Extracted material:
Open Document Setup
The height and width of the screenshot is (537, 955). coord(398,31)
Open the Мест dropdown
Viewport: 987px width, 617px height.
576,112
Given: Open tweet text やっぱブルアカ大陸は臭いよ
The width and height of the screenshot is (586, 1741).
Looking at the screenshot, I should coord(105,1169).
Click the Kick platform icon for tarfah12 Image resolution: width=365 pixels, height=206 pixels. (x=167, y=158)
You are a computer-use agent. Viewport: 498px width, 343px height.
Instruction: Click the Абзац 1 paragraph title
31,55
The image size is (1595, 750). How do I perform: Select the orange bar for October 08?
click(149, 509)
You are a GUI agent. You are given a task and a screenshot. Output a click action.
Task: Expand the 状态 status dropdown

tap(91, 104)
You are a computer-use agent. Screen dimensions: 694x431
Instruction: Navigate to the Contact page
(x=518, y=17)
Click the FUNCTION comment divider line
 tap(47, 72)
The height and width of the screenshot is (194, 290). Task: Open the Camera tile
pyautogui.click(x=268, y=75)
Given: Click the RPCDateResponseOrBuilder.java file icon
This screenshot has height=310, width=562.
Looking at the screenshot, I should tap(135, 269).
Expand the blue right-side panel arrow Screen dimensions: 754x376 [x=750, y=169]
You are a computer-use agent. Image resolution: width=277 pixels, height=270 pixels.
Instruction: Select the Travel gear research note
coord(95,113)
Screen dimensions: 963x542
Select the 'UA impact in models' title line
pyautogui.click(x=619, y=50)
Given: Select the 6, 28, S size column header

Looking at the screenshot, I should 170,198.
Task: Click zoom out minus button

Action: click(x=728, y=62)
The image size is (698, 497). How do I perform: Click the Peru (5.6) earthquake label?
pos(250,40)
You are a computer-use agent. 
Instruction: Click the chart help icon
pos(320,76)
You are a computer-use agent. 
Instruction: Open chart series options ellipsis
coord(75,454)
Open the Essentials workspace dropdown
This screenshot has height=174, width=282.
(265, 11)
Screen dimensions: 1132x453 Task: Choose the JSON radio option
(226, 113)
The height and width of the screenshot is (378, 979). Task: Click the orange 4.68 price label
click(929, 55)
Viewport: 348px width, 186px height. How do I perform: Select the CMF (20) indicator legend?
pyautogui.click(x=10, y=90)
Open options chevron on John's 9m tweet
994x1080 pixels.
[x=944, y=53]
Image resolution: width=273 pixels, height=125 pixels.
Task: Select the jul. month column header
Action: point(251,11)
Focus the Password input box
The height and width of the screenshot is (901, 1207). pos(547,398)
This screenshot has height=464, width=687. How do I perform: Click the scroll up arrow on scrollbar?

The task: Return each line of the data that contains the string "tweet".

Reply:
Given: Open tweet text やっぱブルアカ大陸は臭いよ
Open options chevron on John's 9m tweet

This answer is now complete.